● Task brief
Recast everything in the listing from the line containing "312x208 pixels." down to the line containing "Action: (x=1437, y=186)" as a JSON list of strings, one string per line, with blank lines left out.

● Data excerpts
## Begin
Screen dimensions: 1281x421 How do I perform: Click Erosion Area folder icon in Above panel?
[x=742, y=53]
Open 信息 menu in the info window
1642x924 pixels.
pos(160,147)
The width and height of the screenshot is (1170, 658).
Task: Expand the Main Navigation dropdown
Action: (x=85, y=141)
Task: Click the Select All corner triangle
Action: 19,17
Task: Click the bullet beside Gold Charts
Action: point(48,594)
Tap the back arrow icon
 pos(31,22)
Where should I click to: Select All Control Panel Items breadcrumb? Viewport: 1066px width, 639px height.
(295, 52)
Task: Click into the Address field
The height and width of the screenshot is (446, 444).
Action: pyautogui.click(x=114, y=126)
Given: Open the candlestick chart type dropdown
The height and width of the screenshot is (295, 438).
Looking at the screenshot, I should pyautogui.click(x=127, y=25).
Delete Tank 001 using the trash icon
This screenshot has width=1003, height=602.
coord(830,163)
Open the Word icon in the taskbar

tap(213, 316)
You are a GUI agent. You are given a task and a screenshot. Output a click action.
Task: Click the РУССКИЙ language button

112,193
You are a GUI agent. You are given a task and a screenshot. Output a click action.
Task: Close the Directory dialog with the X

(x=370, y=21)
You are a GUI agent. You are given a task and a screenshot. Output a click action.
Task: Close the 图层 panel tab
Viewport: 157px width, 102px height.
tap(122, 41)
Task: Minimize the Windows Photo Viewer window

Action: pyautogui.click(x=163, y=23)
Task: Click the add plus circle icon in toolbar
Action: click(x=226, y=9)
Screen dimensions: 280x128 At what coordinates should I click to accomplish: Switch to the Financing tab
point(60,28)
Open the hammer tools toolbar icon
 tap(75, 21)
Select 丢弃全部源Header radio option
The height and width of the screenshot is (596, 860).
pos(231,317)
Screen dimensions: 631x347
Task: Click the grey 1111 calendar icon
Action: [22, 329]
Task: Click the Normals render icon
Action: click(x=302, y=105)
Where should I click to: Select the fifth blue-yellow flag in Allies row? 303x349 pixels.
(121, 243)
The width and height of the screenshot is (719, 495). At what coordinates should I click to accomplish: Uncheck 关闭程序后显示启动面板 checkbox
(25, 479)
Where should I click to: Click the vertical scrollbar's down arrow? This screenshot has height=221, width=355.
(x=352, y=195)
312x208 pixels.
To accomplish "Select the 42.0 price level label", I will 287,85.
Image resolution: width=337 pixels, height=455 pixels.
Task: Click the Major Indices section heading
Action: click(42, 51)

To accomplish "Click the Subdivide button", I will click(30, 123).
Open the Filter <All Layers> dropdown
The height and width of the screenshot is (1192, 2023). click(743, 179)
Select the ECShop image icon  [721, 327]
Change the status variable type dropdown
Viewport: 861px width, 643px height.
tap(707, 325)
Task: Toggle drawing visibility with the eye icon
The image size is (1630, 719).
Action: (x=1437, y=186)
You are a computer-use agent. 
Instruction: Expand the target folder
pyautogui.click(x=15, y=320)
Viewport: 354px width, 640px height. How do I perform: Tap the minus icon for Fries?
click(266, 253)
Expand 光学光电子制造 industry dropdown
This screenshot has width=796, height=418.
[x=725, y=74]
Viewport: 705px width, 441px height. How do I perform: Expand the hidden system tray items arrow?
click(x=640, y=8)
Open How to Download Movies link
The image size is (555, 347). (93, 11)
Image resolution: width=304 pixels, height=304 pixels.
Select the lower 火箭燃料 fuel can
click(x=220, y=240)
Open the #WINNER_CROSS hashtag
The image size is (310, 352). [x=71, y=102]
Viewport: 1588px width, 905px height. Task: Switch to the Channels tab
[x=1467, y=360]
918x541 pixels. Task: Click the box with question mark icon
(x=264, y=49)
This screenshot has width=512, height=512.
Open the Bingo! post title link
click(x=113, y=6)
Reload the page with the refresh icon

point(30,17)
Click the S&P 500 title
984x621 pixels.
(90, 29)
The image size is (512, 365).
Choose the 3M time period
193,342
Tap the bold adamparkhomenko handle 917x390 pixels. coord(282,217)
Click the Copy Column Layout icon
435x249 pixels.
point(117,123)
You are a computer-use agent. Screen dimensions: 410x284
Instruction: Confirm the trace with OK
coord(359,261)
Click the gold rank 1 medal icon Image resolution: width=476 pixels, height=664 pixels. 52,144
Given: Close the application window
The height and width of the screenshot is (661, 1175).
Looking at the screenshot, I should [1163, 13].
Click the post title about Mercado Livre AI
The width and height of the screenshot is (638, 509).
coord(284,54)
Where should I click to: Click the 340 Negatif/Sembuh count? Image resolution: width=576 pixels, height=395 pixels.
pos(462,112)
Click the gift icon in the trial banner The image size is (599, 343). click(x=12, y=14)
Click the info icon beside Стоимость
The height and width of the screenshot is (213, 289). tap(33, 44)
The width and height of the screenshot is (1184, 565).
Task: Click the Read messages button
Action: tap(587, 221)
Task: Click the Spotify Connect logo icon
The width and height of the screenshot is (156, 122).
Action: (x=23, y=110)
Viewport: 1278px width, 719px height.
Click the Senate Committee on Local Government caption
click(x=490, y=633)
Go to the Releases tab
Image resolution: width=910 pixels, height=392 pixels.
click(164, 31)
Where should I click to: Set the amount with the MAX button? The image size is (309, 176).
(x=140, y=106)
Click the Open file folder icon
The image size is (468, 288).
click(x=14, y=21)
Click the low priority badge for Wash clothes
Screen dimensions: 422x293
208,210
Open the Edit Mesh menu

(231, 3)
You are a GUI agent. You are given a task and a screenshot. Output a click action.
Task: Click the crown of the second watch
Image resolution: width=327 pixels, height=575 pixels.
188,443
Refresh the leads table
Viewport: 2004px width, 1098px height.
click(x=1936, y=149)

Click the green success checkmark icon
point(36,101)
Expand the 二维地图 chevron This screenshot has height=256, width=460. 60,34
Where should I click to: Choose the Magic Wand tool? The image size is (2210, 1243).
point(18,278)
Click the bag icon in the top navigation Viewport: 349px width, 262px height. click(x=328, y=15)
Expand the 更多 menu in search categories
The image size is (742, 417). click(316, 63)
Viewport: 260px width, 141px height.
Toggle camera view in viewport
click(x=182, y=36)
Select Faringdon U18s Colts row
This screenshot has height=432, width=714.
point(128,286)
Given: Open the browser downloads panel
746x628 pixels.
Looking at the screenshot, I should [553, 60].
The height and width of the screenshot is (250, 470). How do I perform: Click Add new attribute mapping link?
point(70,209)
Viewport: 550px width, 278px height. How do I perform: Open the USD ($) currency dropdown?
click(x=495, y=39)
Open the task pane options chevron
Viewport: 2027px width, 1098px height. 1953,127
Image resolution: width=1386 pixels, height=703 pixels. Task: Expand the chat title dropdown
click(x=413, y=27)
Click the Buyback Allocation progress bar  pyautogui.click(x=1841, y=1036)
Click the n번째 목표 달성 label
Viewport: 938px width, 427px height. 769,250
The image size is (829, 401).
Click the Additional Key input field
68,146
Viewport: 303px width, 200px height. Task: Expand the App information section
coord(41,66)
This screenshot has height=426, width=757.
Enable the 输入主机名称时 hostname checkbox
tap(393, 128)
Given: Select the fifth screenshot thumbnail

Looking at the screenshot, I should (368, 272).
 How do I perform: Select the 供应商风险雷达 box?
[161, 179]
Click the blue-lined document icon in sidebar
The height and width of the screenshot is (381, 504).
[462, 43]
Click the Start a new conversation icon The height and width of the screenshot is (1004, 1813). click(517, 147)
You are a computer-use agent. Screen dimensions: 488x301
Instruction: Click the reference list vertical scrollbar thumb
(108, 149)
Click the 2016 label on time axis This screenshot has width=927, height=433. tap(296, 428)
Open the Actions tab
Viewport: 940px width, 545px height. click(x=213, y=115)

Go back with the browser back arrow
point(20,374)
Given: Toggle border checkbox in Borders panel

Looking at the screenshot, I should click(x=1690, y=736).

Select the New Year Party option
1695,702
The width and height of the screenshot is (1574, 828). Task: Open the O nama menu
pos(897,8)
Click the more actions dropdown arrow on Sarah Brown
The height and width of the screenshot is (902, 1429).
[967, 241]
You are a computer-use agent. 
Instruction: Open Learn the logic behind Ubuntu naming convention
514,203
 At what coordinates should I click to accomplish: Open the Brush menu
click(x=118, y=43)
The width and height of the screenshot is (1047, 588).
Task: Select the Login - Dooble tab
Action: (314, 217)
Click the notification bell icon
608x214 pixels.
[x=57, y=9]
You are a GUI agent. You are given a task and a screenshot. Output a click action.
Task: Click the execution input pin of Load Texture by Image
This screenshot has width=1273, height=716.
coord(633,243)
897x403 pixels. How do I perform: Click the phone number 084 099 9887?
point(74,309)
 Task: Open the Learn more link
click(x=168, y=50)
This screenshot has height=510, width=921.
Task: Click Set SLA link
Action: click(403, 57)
## End
● Reply
[
  "312x208 pixels.",
  "To accomplish \"Select the 42.0 price level label\", I will 287,85.",
  "Image resolution: width=337 pixels, height=455 pixels.",
  "Task: Click the Major Indices section heading",
  "Action: click(42, 51)",
  "To accomplish \"Click the Subdivide button\", I will click(30, 123).",
  "Open the Filter <All Layers> dropdown",
  "The height and width of the screenshot is (1192, 2023). click(743, 179)",
  "Select the ECShop image icon  [721, 327]",
  "Change the status variable type dropdown",
  "Viewport: 861px width, 643px height.",
  "tap(707, 325)",
  "Task: Toggle drawing visibility with the eye icon",
  "The image size is (1630, 719).",
  "Action: (x=1437, y=186)"
]